* **What you have to do**
In the records below, find the line with "Click the preview" and the line with "You are a computer-use agent. The height". Print both exactly, along with every line between them, and no other line.

* **Supplied material**
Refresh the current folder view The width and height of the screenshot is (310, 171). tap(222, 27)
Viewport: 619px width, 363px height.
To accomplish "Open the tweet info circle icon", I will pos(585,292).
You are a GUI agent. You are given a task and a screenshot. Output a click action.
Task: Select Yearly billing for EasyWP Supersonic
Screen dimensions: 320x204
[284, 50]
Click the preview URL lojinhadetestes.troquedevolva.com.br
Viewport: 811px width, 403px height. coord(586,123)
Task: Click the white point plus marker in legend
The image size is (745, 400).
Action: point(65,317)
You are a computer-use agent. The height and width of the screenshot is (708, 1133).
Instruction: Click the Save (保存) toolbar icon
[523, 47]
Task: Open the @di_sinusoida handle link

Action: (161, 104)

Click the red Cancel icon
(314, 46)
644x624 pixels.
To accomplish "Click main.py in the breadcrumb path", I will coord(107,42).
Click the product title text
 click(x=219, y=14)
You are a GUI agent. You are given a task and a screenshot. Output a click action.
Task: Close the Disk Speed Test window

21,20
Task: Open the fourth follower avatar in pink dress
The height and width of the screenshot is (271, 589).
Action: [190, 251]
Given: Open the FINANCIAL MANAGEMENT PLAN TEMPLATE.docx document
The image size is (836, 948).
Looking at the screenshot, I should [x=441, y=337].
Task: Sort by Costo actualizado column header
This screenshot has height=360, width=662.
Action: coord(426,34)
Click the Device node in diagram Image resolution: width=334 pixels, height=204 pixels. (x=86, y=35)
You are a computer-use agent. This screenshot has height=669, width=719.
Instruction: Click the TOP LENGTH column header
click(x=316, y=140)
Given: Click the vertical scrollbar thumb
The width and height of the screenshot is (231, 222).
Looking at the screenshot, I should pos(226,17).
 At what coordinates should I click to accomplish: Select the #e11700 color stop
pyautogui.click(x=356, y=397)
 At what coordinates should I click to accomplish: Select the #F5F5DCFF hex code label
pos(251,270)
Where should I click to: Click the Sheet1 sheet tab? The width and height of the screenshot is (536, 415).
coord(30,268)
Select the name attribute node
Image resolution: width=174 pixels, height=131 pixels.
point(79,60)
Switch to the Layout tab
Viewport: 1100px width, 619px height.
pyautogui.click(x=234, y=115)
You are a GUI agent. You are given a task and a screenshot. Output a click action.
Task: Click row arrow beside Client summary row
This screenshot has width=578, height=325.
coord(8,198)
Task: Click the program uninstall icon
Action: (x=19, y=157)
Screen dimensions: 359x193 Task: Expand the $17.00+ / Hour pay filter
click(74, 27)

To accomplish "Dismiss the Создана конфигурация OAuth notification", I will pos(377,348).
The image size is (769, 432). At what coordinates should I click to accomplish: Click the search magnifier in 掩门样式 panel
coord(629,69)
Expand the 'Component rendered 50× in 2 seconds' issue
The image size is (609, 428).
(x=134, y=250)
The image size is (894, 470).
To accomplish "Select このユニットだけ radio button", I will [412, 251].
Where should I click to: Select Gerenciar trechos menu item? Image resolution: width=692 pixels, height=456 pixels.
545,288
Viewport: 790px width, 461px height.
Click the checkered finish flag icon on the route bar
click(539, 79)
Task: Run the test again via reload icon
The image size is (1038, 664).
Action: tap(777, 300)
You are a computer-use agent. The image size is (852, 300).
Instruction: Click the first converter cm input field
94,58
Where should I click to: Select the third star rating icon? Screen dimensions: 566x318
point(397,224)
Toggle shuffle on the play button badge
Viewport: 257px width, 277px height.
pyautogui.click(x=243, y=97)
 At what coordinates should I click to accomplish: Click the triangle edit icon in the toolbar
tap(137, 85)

* **Solution to this problem**
Click the preview URL lojinhadetestes.troquedevolva.com.br
Viewport: 811px width, 403px height. coord(586,123)
Task: Click the white point plus marker in legend
The image size is (745, 400).
Action: point(65,317)
You are a computer-use agent. The height and width of the screenshot is (708, 1133).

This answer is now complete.